== Working data ==

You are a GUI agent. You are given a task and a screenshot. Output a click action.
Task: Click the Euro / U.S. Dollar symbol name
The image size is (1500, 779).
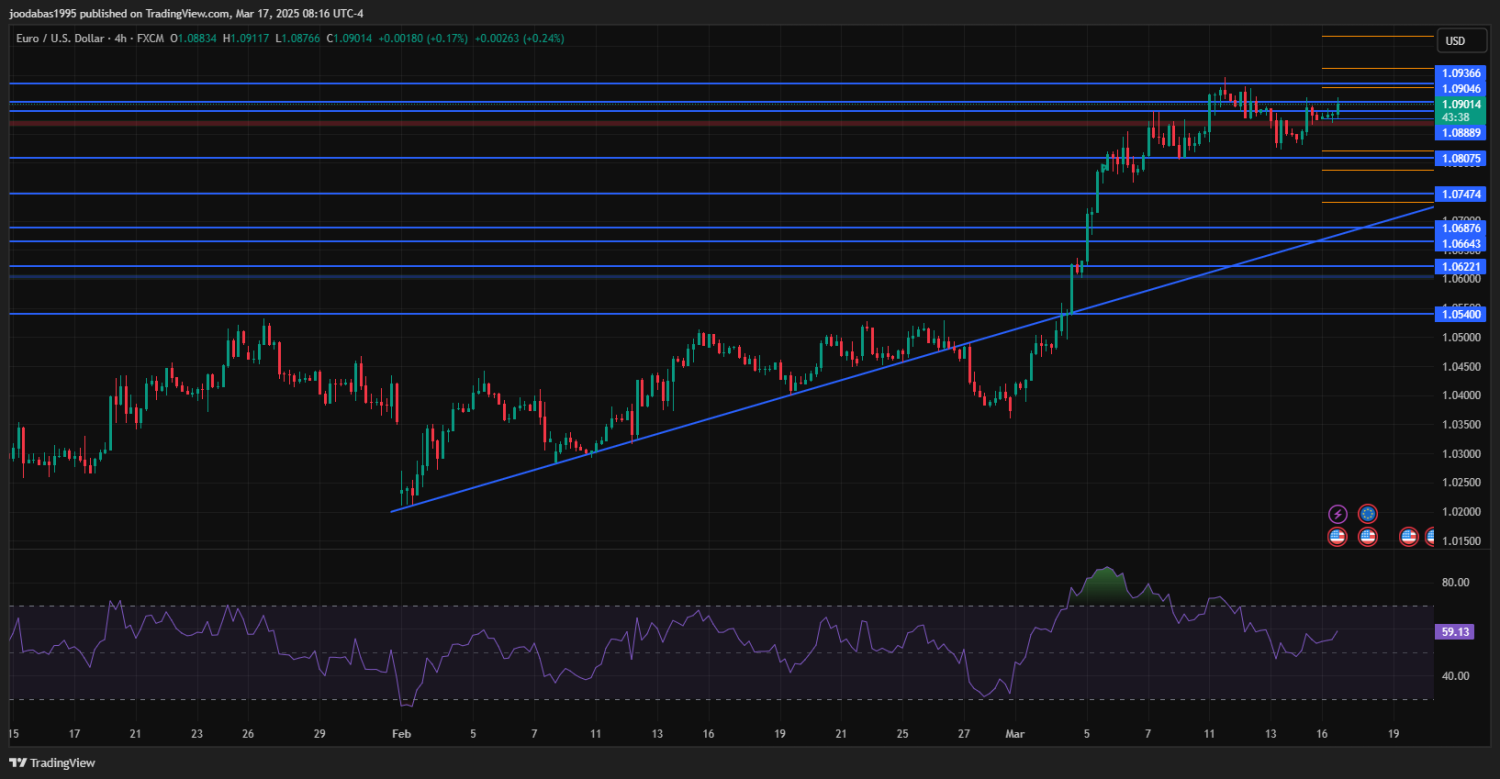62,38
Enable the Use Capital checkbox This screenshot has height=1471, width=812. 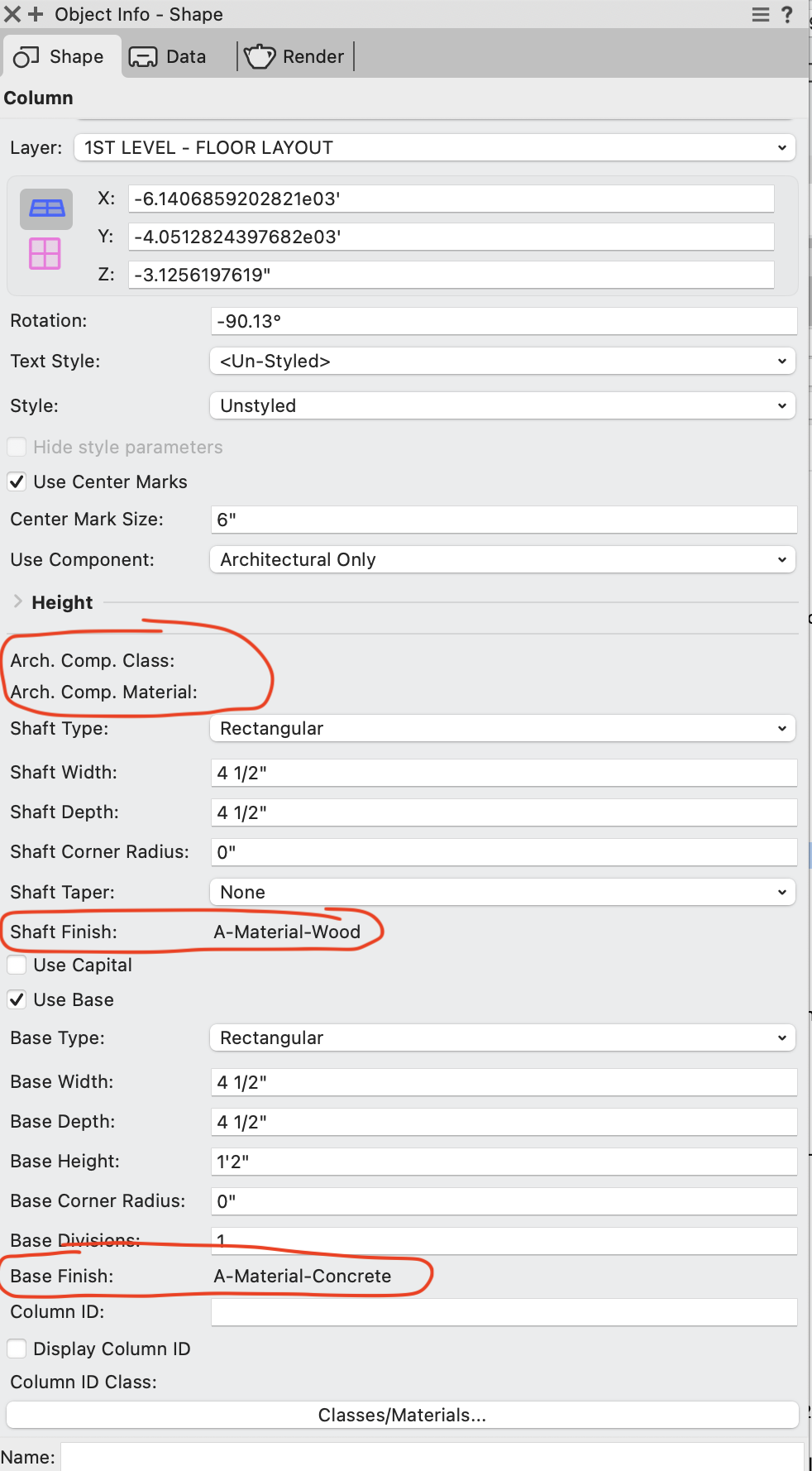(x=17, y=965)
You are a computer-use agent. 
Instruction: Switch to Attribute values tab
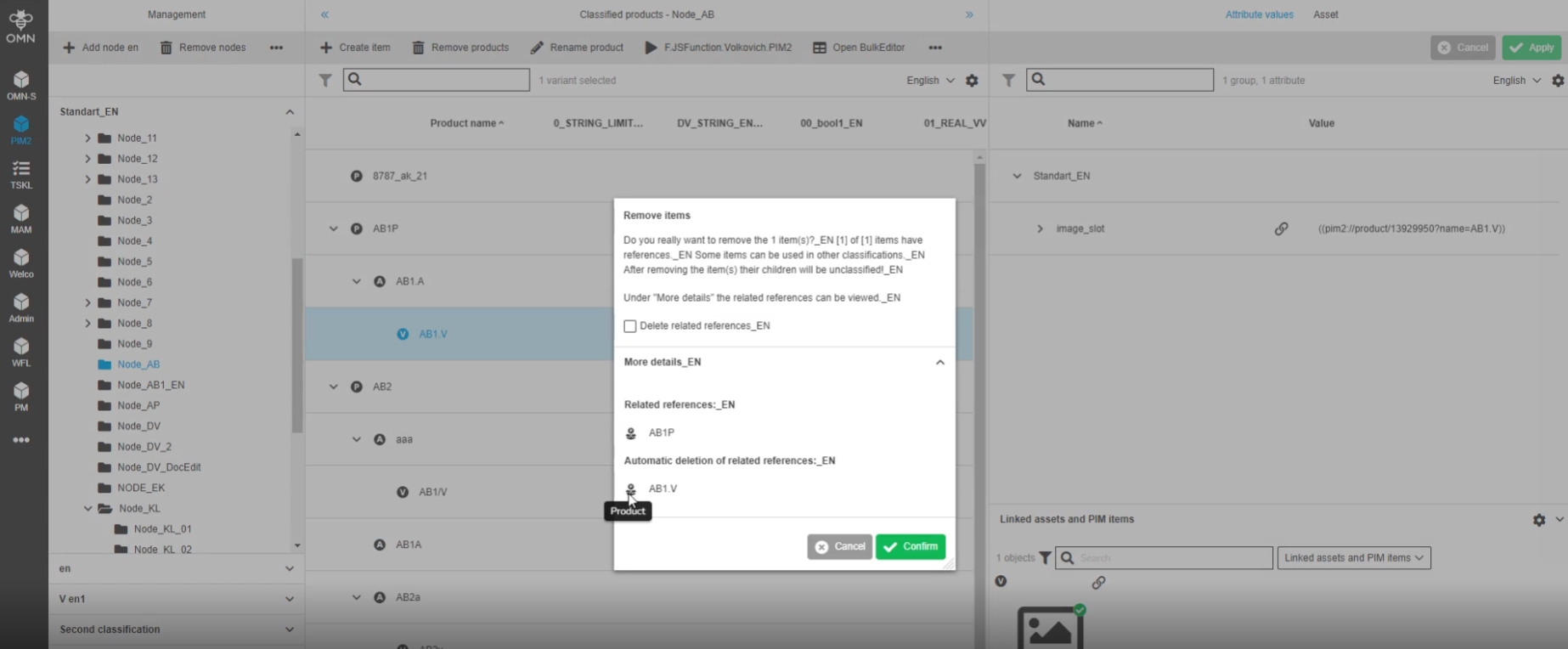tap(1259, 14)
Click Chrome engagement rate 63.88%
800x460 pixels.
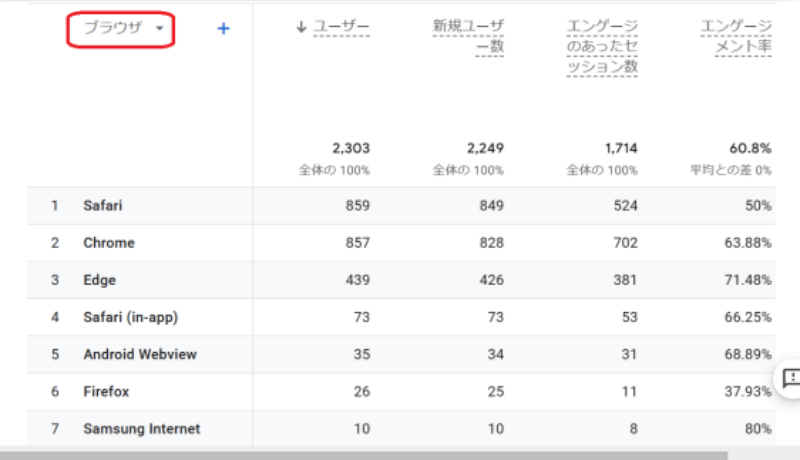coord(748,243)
--
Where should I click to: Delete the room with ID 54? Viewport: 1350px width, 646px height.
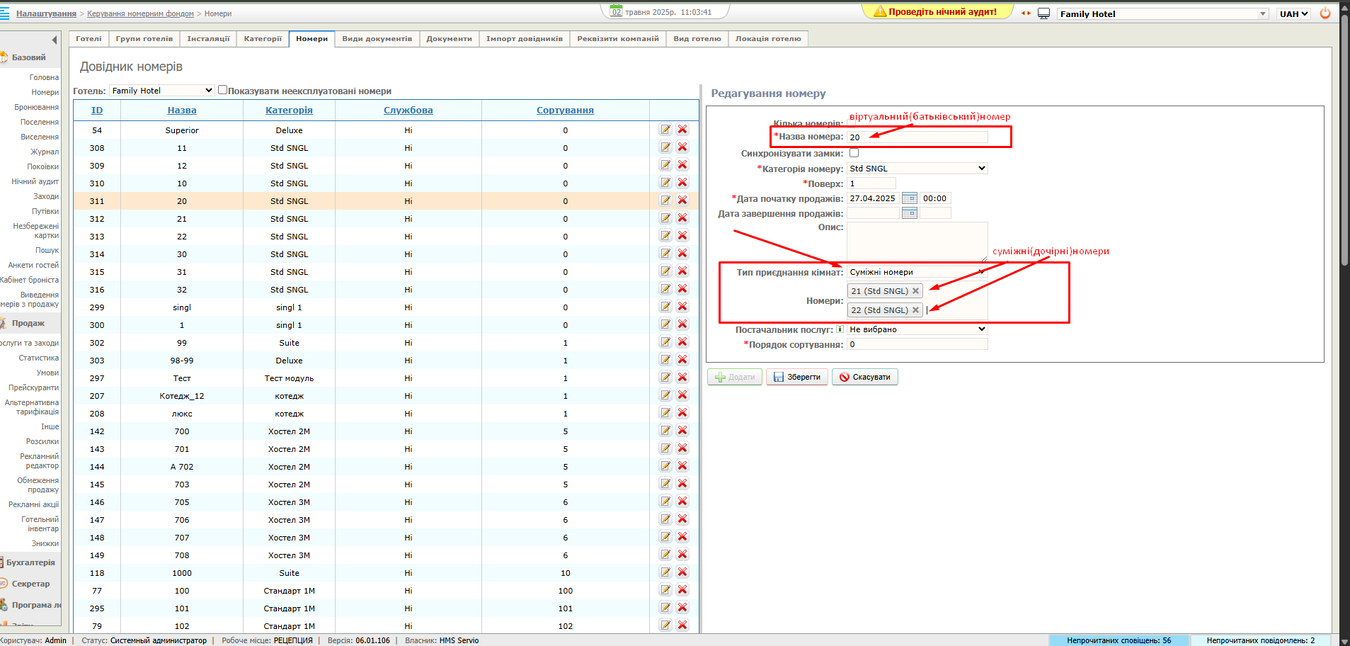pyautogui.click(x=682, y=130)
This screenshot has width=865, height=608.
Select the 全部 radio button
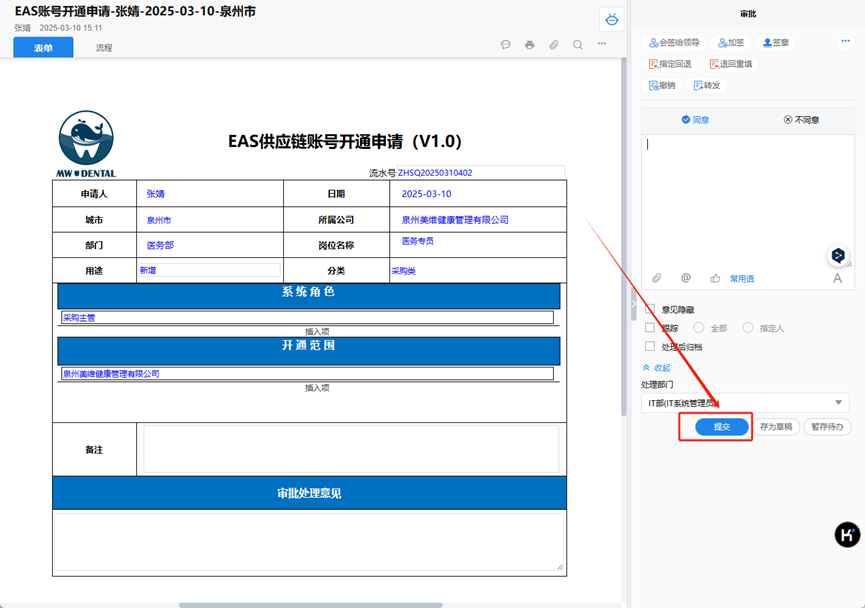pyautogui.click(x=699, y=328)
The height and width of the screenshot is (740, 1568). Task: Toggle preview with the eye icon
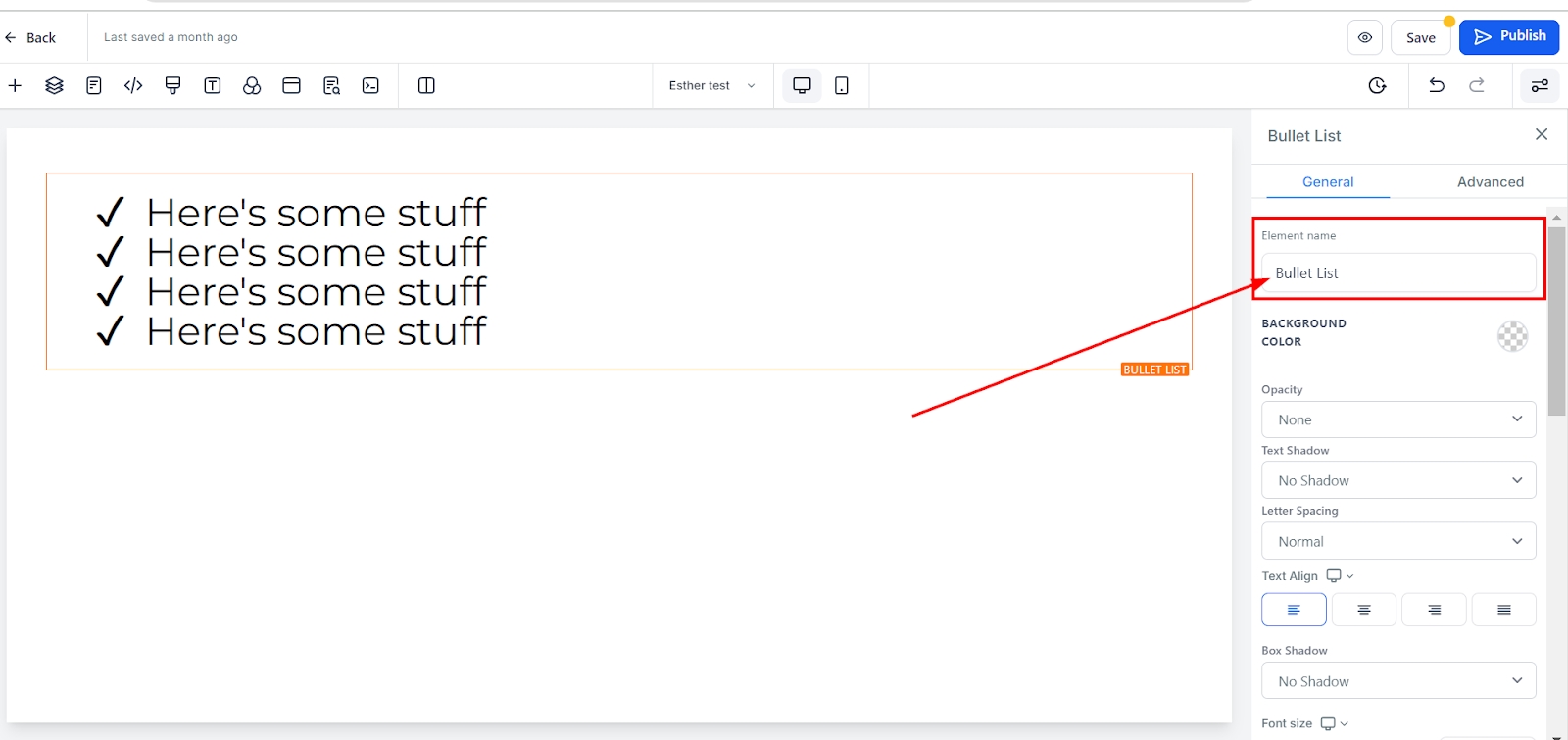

== What is expected ==
Would you please repeat only the lines above, beginning at the one that has "This screenshot has width=865, height=608." and stopping after the one that has "The height and", exactly and with no pictures?

== Solution to the exercise ==
This screenshot has width=865, height=608.
Select the 全部 radio button
pyautogui.click(x=699, y=328)
The height and width of the screenshot is (740, 1568). Task: Toggle preview with the eye icon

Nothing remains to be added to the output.